I gritted my teeth, tears welling up in my eyes. “What about me?” I angrily demanded. “What about how I’m feeling? Why does it have to be about them? Why can’t I just for once do something for myself? Why do I have to constantly think of everyone else? I’m so tired of trying to be better for everyone else. I’m tired of fighting with myself day in and day out.” Tears welled in my eyes, exhaustion weighing on my shoulders. I couldn’t put up a front here. Dr. Gresham was trained to see right through it.

And come to find out, my mask had been slipping enough for Jessie to see it, too.

“I don’t think you need to go home today,” Dr. Gresham stated as he stood up.

“What?! No!” I yelled, lurching to my feet. Panic clawed at me. “I can’t stay here!” I screeched.

“You will be living here until further notice, West,” he told me. I sobbed, tears streaking down my cheeks. “I’m not letting you give up, and I have no doubt in my mind that the moment you got alone, you’d end all of your pain, all of your suffering. I’m calling Lincoln and Jessie to inform them of your extended stay. Would you like me to tell them anything?”

I shook my head. “Tell them to move on,” I whispered brokenly. I looked up at Dr. Gresham. “You can try all you want, Dr. Gresham, but I’m beyond fixing.”

“Up,” Dr. Gresham ordered as he opened the door to my room, stepping inside. “We’re going on a walk. You need fresh air.”

“Go away,” I grumbled, not moving from my tiny bed.

“West, I will have one of the nurses come in here and drag you out of this bed,” he warned me. “I said to get up. We’re going on a walk,” he repeated.

I sighed and sat up. I hadn’t slept well in over a week. That darkness was clawing at me, dragging me under. I was on my first round of medication combinations. If these didn’t work, Dr. Gresham would change them again.

We would do this over and over until we found the perfect combination of meds.

I just wanted everyone to leave me alone.

Medicine wouldn’t fix this. It wouldn’t fix me.

“Up,” he snapped again since I wasn’t moving fast enough for his tastes.

I heaved my body off the bed, narrowing my eyes at him. “Can I piss first?” I grunted.

He waved his hand in the direction of my bathroom. I sighed and walked inside it, grimacing at myself when I glanced at my reflection in the mirror. My hair was matted and greasy, and my eyes looked hollow and lost, dark circles under them. My face was pale, my eyes almost seeming too big for my face.

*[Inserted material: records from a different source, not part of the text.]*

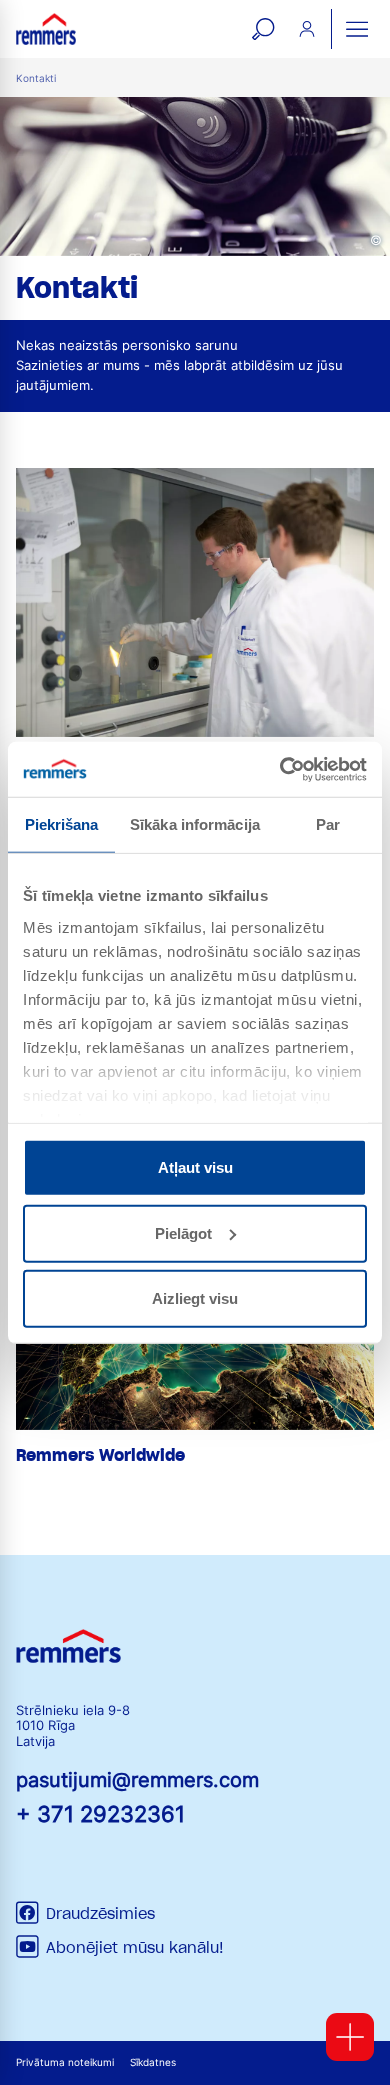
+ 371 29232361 (100, 1813)
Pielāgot (183, 1232)
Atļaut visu (195, 1167)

The outside finally resembled the inside.

Swallowing thickly, I quickly did what I needed to do before I met Dr. Gresham outside of my room. I silently followed him out to the garden. We walked in silence for a few minutes. “I’m going to do a medication change,” Dr. Gresham informed me a few minutes later. I sighed. “This combination doesn’t seem to be doing much for you. It would help if you at least tried though, West.”

“I’m tired of trying,” I grumbled. Why couldn’t he understand that? Hope didn’t deserve to have me as a mom, and Lincoln and Jessie didn’t deserve to have me as a mess of a partner.

“I’m not giving up on you, West,” Dr. Gresham told me. “I will continue pushing you until we find the right medication combination and until you are finally out of all of these lows and living a happy, thriving life.”

“I’ve been having these lows for years, Dr. Gresham. They’re not going anywhere.”

“And whose fault is that?” he asked me. I glared at him. “You continue to refuse medications, West. You’re not trying to defeat this. You’re letting it control you, and you’re feeding off of it as much as it’s feeding off of you. Of course, it’s never going to get better—not when you’re being like this,” he bluntly told me. I clenched my jaw. “You’ll thank me one day.” He sounded one hundred percent sure of himself. “But until that day comes, I’m going to continue pushing you, wearing you down, making you absolutely exhausted. If that means I have to drain every bit of fight out of you until you’re begging me to help you, then that’s what I’ll do.” He squeezed my shoulder. “I have an appointment I need to get to.”